(RECORDS FOR THE TASK begins)

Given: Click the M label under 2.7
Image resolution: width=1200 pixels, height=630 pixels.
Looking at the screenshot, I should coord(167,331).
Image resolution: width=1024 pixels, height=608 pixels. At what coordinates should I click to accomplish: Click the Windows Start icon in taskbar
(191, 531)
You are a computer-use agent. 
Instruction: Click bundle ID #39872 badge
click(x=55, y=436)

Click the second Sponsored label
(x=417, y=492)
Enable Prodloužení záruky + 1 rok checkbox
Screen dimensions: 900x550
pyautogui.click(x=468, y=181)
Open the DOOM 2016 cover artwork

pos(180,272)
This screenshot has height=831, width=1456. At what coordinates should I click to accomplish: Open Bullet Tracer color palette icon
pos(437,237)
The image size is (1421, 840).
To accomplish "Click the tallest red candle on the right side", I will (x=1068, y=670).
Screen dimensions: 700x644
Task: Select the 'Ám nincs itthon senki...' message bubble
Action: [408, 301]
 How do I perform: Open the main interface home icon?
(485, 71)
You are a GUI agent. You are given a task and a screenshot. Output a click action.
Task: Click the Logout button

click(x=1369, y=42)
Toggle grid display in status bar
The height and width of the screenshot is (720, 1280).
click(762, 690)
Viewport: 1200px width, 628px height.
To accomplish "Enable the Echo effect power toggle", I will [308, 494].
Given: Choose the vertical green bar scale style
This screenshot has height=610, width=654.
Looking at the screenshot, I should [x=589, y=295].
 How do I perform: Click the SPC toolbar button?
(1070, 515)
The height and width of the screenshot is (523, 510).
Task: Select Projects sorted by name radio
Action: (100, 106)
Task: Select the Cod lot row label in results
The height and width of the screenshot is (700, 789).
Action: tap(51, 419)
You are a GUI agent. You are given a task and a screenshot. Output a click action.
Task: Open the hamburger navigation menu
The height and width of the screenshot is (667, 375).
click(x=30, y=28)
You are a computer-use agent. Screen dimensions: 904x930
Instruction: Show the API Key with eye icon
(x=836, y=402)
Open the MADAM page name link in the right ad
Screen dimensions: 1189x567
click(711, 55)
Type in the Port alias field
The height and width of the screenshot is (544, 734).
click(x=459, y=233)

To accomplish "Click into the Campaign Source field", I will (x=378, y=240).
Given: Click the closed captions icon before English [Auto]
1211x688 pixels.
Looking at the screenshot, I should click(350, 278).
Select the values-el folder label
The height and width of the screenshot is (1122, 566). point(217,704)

(RECORDS FOR THE TASK ends)

Tell how many lines above contain the word "computer". Give the number alone.

2